For the past three years, the Centers for Medicare and Medicaid Services (CMS) has worked to align quality measures across different public programs in an attempt to support consistent high quality care for patients and to reduce complexity and burden for clinicians in how they report on quality improvements. CMS has already aligned quality measures across acute care hospital programs, such as the Inpatient Quality Reporting Program, Hospital Value Based Purchasing, and the Hospital-Acquired Condition Reduction program. Hospitals report their quality measures once, which are then used for multiple programs.
CMS recently announced the release of seven sets of core clinical quality measures intended for use in multi-payer settings. These measures were selected to support multi-payer alignment on core measures primarily for physician quality measurement program, as measure requirements are often not aligned among payers, which often results in confusion and complexity for reporting providers.
The guiding principles used to develop the core measure sets are that they be meaningful to patients, consumers, and physicians, while reducing variability in measure selection, collection burden, and cost.
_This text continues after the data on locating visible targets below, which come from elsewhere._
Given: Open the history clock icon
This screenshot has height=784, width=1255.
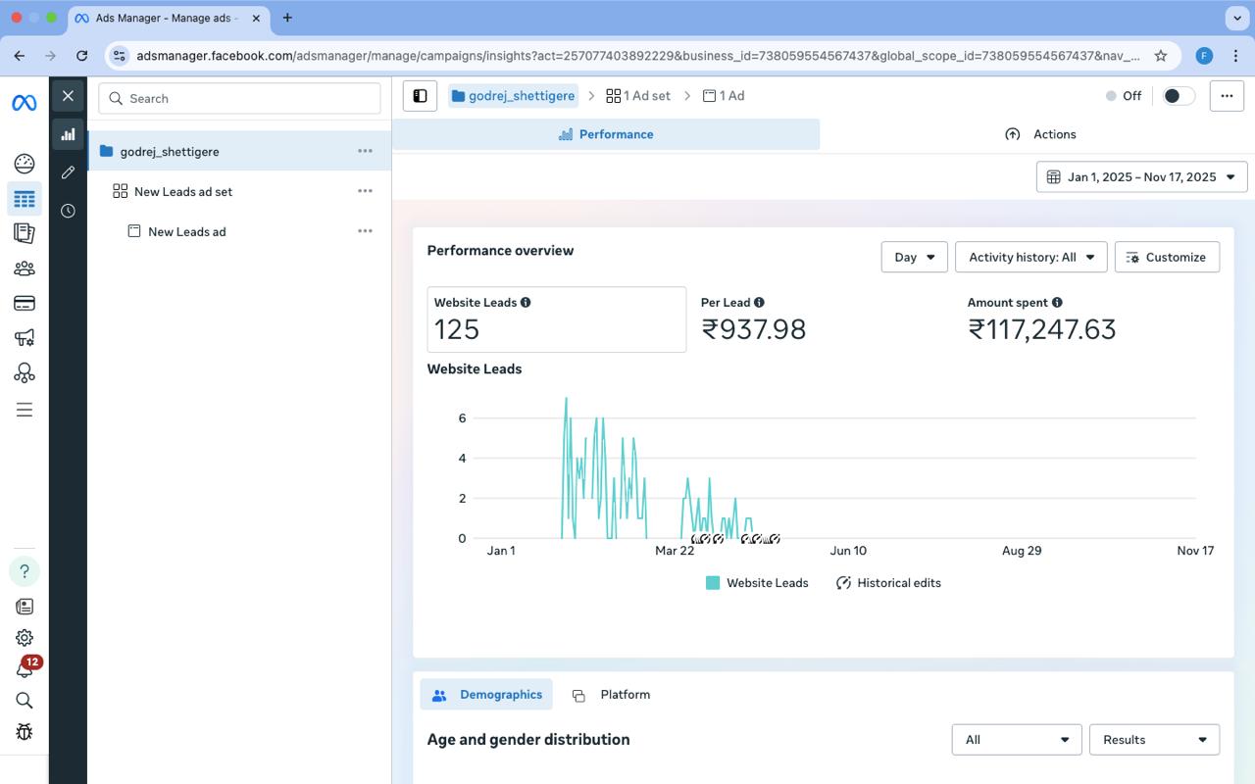Looking at the screenshot, I should tap(68, 211).
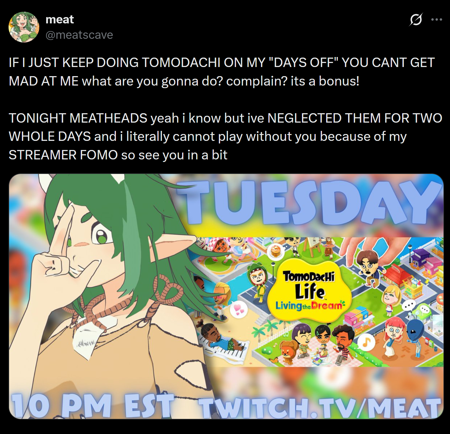Click the tweet's first paragraph about TOMODACHI
The width and height of the screenshot is (450, 434).
tap(221, 72)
The goal is to establish broadly agreed upon core measure sets that can be harmonized across commercial and government payers.
The seven core measure sets focus on the following areas: Accountable Care Organizations (ACOs), Patient Centered Medical Homes (PCMH), and Primary Care; Cardiology; Gastroenterology; HIV and Hepatitis C; Medical Oncology; Obstetrics and Gynecology; and Orthopedics.
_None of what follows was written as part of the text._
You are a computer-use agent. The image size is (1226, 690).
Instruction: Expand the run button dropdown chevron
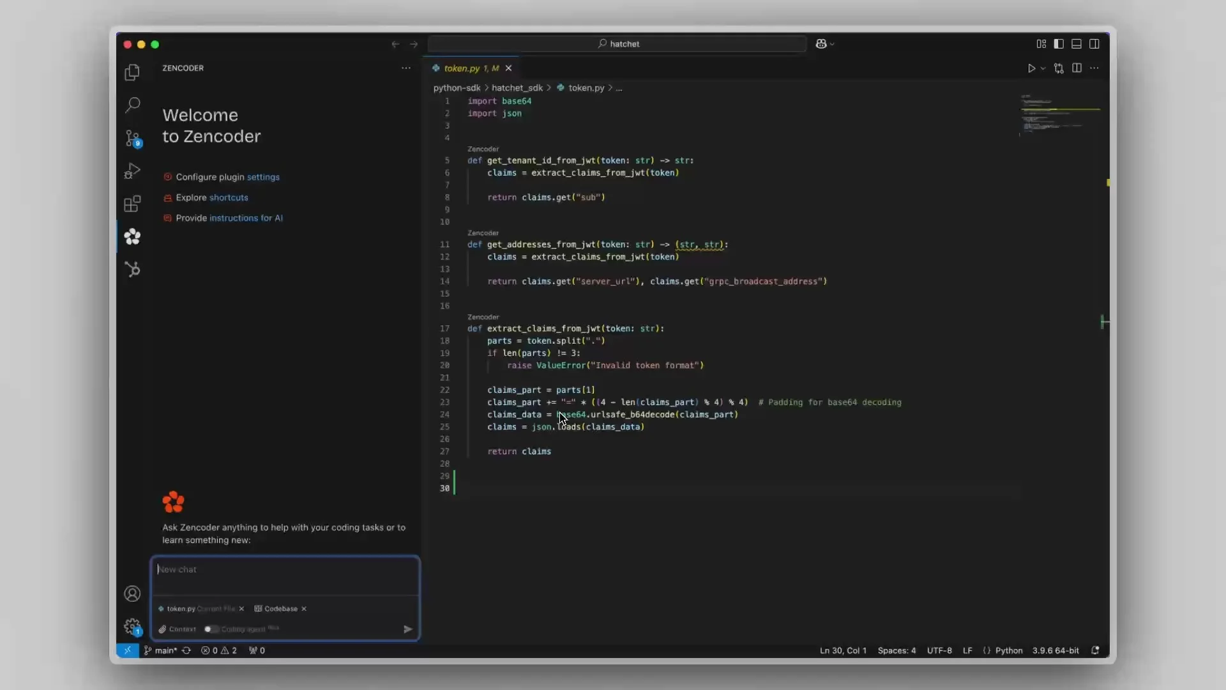point(1042,68)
The seven measures were selected as a part of a collaboration between CMS, America's Health Insurance Plans (AHIP), private payers, and other stakeholders, known as Core Quality Measures Collaborative, to establish "broadly agreed upon core measure sets that could be harmonized across both commercial and government payers." Current measures acted as a model for the new measure sets, and CMS plans to use the rulemaking process to introduce additional measures from the new sets into public reporting programs.
According to CMS Acting Administrator Andy Slavitt, "In the U.S. Health care system, where we are moving to measure and pay for quality, patients and care providers deserve a uniform approach to measure quality. This agreement … will reduce unnecessary burden for physicians and accelerate the country's movement to better quality."
Implementation will occur in several stages. When it comes to private payers, the measure sets will be phased in over time as contracts between providers and payers are renewed and renegotiated. The implementation of certain measures will depend on the provider's ability to collect and report data through their Electronic Health Record (EHR). While some plans and providers may be able to collect certain clinical data, a robust infrastructure to collect data on all the measures in the core set does not currently exist, and further infrastructure may be required for certain measures.
The Health Care Payment Learning and Action Network (HCPLAN), a public-private collaboration established by CMS, will integrate these quality measure into their efforts to align payment model components with public and private sector partners. In addition, CMS is working with federal partners (i.e., the Office of Personnel Management, Department of Defense, and Department of Veterans Affairs) and state Medicaid programs to further align quality measures.
Given ongoing local and regional efforts at quality improvement, provider performance on some of the measures in the core sets may be topped out in particular areas of the country or within a particular provider's patient population. Private payer-provider collaboration will help to determine the appropriate subset of core measures that should be implemented.
The Core Quality Measures Collaborative will use the upcoming year as a transitional period, as it begins to adopt and harmonize the measures. The Collaborative will continually monitor the use of these measures to modify them as needed, based on lessons learned. In addition to monitoring progress, the Collaborative will invite broader participation and add additional measures and measure sets.
Debra L. Ness, president of the National Partnership for Women & Families, believes that "alignment across payers is key to making sure measurement doesn't waste resources or create unnecessary burden. Ultimately, it plays a foundational role in achieving better health and better health care at lower costs."